-- Opening Marker --
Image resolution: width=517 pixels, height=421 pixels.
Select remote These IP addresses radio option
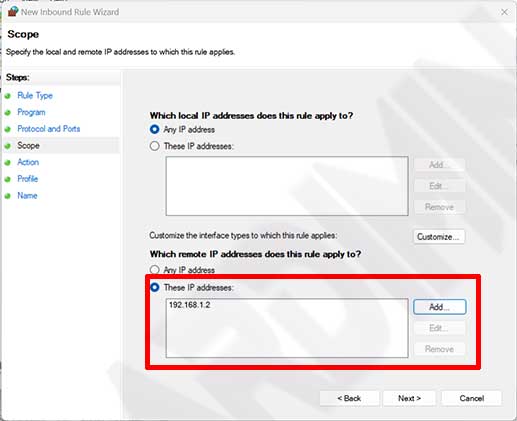click(x=154, y=287)
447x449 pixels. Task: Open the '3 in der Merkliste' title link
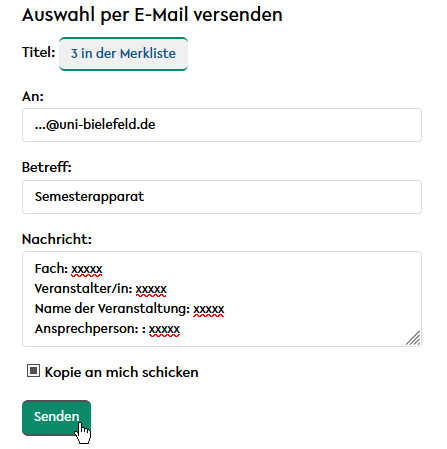click(x=123, y=54)
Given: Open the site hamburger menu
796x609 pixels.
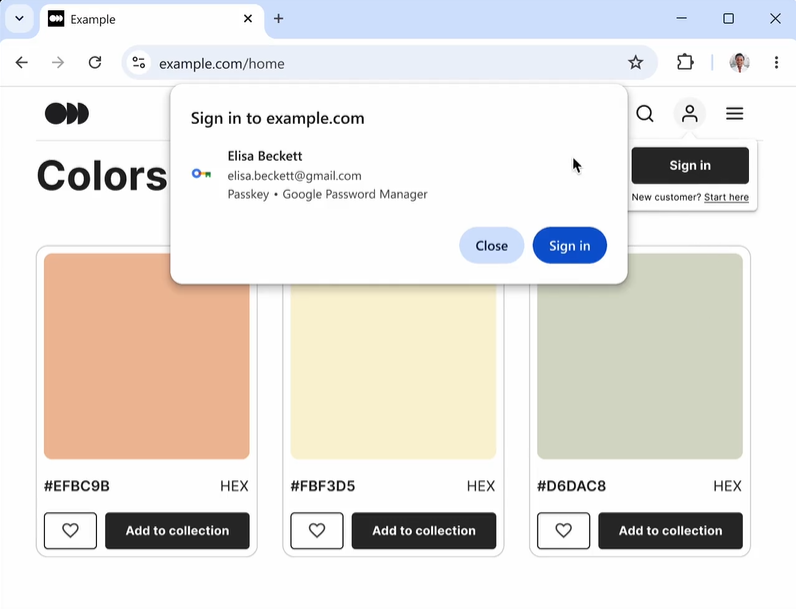Looking at the screenshot, I should point(735,114).
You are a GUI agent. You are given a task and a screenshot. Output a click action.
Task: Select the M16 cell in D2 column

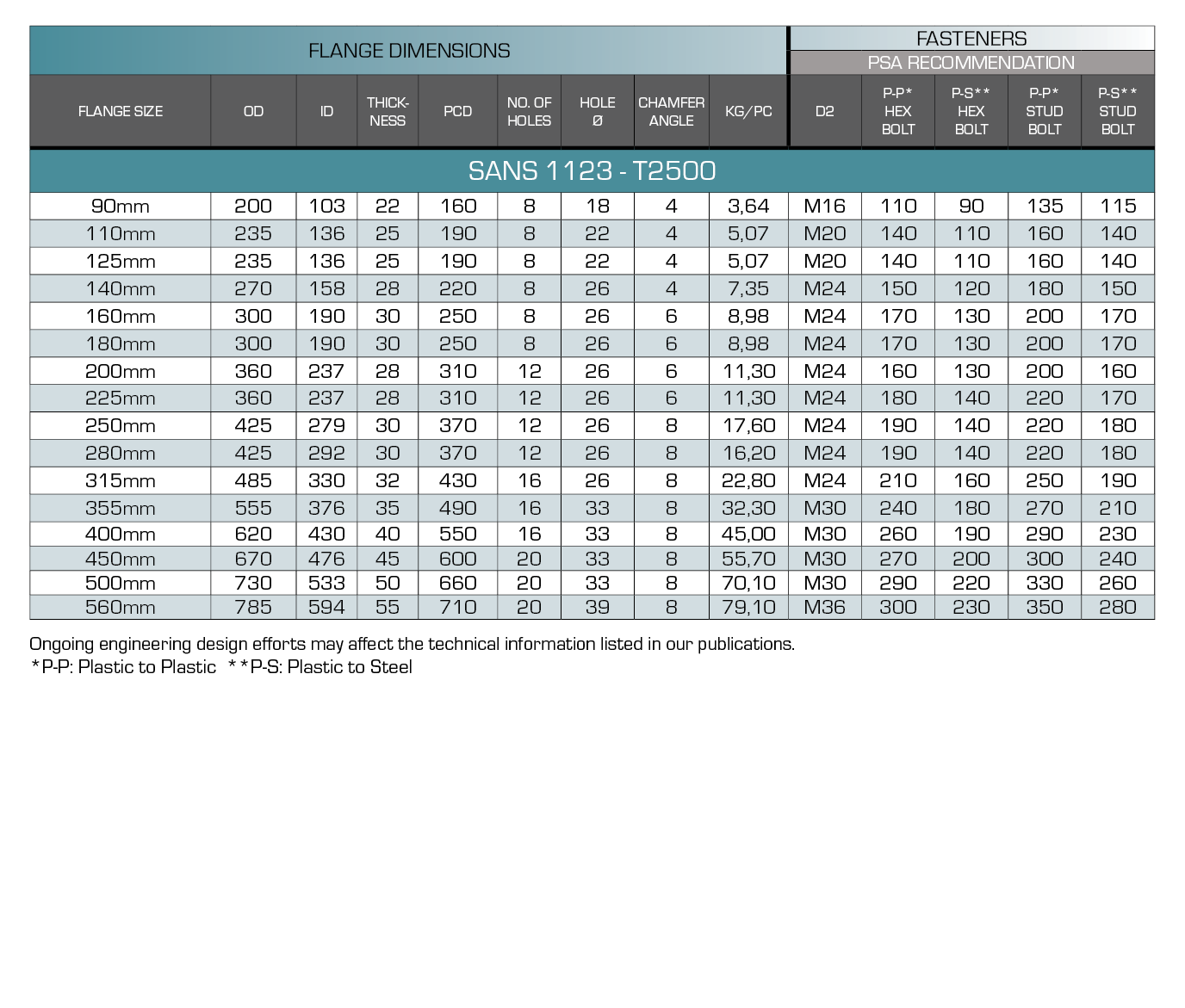click(824, 207)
-- Closing Marker --
* _Brief_
Leaving out only the pictures, reproduce the listing exactly.

* _Written answer_
Image resolution: width=517 pixels, height=421 pixels.
Select remote These IP addresses radio option
click(x=154, y=287)
447x449 pixels. Task: Open the '3 in der Merkliste' title link
click(x=123, y=54)
Given: Open the site hamburger menu
796x609 pixels.
Looking at the screenshot, I should point(735,114).
You are a GUI agent. You are given a task and a screenshot. Output a click action.
Task: Select the M16 cell in D2 column

click(824, 207)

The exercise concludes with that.